▶ [STATED GOAL] List every city or town that the Empire Builder travel post below mentions by name.

▶ [EXTRACT PROVIDED]
--- begin ---

Thoughts & an Empire Builder Trip to Chicago

Today, on my birthday of April 21st, my wife and I set out for a trip from Seattle, Washington to Chicago, Illinois. We’ve chosen the Empire Builder for this trip, since we’ve opted to skip flying whenever schedulig allows. Which fortunately for us means we’ll be taking the train for the vast majority of our travels from now on.

As I start this post it’s 7:56pm and we’re approaching Leavenworth, Washington. This town is a moderately famous – at least in Washington – as a little town that dresses itself up as a kind of German mountain town. It’s cute, albeit I’ve still not been there yet. It’s on the “visit and have a beer or three” list however.

The Empire Builder leaving Seattle is one of the more scenic parts of this route, and overall probaby one of the more scenic parts of any route in the United States. It is simply stunning.

The Start, Urban Tunnels

The train departs, on time at 4:40pm from King Street Station. Within just a few dozen feet from the station we enter the tunnel which takes us underneath the actual city of Seattle. It’s a short tunnel built in the early 20th century. We gain egress just north of the downtown city core along the waterfront. Looking out of the train, from the west the view is over the magnificent Puget Sound, to the east one can see the Seattle Space Needle along with the surrounding hills of Queen Anne.

--- end ---

▶ [SUPPLIED ENTRIES]

--- begin ---

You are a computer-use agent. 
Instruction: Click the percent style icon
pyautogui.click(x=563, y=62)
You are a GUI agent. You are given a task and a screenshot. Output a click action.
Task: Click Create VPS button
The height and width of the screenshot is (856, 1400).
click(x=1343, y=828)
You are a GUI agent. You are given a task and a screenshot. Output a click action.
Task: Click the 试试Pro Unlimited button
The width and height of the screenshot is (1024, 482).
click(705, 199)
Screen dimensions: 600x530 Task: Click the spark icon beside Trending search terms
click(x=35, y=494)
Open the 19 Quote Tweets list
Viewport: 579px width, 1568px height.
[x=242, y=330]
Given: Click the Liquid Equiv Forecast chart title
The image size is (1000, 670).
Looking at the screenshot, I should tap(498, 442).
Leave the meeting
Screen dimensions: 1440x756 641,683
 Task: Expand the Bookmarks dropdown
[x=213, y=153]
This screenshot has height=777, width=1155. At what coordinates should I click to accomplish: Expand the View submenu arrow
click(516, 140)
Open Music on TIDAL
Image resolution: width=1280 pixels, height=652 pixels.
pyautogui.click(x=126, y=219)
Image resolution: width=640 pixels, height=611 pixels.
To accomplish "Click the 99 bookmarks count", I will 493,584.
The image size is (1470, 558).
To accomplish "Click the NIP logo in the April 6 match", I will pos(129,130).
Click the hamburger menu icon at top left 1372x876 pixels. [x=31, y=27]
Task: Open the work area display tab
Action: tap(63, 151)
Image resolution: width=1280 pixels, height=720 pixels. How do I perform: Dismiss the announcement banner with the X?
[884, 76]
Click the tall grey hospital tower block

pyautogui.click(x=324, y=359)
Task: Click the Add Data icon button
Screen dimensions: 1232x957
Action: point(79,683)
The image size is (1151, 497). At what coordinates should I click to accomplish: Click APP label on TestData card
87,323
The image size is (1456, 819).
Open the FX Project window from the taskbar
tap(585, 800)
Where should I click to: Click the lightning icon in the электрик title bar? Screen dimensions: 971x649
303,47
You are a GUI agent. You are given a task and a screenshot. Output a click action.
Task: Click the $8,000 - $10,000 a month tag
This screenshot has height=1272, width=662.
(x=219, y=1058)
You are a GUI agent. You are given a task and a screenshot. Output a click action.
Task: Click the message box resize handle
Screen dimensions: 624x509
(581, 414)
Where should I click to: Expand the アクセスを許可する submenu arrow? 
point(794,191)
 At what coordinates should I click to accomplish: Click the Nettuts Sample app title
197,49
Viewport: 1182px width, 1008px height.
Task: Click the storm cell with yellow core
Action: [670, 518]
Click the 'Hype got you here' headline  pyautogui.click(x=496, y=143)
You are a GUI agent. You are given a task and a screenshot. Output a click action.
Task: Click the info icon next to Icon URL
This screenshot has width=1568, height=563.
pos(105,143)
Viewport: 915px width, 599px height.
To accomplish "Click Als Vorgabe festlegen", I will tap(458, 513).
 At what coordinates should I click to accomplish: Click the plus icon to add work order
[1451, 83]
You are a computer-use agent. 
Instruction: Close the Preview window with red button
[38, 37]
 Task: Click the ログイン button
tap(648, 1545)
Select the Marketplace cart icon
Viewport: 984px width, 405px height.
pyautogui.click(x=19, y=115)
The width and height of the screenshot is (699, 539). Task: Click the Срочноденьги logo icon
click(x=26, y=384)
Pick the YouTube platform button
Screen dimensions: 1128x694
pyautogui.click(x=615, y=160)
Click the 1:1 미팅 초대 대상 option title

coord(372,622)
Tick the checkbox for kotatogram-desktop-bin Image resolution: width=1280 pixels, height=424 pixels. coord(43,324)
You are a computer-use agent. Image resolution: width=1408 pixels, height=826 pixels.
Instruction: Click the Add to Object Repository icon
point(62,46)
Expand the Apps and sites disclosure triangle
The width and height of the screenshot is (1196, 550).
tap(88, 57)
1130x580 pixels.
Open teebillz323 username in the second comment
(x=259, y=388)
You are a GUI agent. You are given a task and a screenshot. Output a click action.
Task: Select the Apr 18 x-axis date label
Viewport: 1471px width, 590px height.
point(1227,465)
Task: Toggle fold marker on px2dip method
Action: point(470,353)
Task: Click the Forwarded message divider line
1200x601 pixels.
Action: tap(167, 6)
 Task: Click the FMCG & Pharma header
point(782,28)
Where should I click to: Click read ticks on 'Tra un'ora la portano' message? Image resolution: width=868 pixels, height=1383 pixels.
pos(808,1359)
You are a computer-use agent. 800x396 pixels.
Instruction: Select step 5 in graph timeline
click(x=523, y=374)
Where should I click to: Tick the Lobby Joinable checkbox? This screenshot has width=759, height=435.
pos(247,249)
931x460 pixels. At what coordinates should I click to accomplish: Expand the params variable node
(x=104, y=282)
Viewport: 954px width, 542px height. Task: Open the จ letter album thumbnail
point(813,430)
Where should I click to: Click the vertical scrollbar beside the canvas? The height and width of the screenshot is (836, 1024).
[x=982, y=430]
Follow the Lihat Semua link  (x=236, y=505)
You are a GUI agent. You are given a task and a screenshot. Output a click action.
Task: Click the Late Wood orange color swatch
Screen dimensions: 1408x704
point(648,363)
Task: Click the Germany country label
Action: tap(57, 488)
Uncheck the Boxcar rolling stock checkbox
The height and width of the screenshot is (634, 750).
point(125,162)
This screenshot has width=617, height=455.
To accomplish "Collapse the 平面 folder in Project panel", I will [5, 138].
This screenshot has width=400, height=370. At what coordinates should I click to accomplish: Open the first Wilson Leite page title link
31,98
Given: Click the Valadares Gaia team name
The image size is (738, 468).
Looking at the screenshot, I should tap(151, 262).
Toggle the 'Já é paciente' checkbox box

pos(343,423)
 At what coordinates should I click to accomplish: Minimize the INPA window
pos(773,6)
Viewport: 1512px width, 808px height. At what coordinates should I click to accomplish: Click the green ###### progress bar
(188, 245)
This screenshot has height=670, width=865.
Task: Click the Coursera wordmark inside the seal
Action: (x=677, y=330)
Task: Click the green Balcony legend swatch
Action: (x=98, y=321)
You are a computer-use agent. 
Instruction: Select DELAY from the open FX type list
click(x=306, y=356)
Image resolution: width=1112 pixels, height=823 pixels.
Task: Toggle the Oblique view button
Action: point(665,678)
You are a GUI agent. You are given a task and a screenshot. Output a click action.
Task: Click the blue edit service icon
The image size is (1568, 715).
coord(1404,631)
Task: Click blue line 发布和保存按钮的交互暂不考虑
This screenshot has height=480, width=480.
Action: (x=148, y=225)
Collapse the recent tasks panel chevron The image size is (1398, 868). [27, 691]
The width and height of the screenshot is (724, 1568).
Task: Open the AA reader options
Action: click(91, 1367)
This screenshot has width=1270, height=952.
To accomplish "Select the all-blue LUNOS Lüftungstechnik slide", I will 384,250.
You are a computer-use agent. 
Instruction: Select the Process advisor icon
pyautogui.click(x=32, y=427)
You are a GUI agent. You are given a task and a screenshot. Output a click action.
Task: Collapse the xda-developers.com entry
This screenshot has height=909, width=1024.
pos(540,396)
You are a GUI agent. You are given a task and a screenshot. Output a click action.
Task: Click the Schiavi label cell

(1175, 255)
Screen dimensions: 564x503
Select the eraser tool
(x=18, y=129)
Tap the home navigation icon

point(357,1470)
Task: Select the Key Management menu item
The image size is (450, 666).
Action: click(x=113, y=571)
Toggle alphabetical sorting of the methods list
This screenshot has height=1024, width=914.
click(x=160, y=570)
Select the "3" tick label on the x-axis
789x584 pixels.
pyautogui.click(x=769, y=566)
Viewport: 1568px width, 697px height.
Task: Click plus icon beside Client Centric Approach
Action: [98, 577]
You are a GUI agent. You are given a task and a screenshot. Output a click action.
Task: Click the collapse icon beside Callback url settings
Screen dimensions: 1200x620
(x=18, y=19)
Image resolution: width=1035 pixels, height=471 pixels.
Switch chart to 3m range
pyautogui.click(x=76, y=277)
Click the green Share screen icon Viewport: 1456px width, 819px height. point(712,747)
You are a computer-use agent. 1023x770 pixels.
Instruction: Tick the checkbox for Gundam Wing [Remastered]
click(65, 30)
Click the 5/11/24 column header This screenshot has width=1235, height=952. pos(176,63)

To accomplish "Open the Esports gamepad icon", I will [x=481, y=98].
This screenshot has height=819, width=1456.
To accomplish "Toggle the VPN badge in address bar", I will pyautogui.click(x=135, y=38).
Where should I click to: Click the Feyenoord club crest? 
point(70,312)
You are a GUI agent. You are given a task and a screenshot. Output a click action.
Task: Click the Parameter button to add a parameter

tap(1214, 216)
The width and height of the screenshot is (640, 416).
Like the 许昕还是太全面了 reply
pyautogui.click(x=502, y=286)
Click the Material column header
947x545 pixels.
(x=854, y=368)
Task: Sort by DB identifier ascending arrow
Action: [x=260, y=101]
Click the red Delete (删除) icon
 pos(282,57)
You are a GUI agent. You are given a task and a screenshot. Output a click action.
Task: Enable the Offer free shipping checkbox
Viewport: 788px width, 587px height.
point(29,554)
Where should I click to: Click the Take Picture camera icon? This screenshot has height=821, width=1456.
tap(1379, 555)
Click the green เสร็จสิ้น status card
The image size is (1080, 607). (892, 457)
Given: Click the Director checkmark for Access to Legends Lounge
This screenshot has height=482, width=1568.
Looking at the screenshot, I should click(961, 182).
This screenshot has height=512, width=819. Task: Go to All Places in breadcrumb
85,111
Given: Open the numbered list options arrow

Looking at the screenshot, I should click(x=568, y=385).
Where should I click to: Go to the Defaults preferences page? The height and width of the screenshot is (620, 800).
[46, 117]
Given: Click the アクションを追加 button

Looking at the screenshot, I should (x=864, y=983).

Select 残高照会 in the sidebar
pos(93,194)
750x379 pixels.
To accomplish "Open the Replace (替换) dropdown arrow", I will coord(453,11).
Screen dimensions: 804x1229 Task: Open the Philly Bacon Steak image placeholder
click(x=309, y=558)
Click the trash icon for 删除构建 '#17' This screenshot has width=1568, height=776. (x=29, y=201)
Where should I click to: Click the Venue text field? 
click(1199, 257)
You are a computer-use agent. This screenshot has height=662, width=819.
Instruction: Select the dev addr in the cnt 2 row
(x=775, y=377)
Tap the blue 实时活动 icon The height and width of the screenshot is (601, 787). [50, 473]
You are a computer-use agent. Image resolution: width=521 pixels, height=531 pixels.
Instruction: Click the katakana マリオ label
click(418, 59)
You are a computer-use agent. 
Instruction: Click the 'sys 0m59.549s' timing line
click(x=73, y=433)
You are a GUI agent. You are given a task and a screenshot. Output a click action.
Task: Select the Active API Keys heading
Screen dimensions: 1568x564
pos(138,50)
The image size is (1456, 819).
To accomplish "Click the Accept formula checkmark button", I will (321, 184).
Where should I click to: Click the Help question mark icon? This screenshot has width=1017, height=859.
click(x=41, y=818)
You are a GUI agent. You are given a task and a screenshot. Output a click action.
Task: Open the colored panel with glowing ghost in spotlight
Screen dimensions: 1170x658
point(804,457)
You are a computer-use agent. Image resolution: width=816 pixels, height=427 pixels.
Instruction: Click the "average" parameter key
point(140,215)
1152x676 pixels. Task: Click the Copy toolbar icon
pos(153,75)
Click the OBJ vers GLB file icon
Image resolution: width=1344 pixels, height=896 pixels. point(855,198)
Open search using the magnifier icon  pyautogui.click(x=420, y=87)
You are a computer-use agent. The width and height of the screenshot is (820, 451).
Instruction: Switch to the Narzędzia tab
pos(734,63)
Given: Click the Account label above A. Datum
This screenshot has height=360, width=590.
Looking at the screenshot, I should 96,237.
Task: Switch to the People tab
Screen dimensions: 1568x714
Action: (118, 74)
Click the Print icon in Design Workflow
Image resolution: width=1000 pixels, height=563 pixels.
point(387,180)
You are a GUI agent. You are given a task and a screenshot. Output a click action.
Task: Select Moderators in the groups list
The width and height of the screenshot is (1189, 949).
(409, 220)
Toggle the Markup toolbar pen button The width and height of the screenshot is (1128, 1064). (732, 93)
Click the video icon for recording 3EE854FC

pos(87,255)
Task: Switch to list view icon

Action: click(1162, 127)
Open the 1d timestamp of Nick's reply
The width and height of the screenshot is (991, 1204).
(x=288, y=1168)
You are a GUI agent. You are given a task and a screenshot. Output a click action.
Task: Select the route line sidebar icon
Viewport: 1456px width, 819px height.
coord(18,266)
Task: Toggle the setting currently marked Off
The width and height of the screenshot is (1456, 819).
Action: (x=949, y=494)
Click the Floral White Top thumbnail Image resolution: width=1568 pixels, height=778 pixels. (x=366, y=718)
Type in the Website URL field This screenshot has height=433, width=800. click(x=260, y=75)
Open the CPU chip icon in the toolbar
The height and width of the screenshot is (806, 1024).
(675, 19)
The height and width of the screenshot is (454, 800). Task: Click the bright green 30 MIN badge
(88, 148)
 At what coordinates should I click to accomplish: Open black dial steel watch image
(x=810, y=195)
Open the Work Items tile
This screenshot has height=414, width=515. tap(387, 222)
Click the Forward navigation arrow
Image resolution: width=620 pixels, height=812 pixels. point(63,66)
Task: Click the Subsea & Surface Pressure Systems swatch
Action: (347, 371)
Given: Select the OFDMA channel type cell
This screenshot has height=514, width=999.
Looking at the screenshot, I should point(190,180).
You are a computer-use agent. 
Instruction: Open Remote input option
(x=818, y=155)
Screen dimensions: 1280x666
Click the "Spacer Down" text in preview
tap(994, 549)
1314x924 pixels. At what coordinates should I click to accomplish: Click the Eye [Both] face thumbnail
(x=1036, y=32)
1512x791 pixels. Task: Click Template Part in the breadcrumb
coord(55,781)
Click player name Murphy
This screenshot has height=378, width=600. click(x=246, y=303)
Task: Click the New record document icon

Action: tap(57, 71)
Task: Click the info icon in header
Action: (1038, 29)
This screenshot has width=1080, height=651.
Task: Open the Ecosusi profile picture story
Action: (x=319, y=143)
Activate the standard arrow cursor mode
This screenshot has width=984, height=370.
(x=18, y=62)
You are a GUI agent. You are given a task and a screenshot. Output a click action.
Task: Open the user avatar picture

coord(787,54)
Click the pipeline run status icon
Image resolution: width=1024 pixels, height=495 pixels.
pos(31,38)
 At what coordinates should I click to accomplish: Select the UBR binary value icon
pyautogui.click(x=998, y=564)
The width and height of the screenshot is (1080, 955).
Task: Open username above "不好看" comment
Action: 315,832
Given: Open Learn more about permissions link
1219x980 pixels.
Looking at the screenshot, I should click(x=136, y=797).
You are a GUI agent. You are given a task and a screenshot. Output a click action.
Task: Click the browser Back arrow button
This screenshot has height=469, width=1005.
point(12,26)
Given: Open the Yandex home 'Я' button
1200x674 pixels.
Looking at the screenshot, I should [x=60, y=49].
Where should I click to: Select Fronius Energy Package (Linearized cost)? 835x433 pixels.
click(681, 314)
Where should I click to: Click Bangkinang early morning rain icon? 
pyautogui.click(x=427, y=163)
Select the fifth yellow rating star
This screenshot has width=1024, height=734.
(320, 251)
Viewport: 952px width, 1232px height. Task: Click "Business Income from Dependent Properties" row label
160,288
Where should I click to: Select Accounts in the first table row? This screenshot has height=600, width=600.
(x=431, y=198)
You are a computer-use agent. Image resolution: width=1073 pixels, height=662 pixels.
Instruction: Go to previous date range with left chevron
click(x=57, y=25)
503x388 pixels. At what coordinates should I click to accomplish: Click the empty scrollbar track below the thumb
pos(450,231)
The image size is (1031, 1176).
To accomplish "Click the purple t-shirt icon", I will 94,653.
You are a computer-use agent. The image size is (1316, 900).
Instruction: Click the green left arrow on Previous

--- end ---

▶ [WRITTEN RESPONSE] Seattle, Chicago, Leavenworth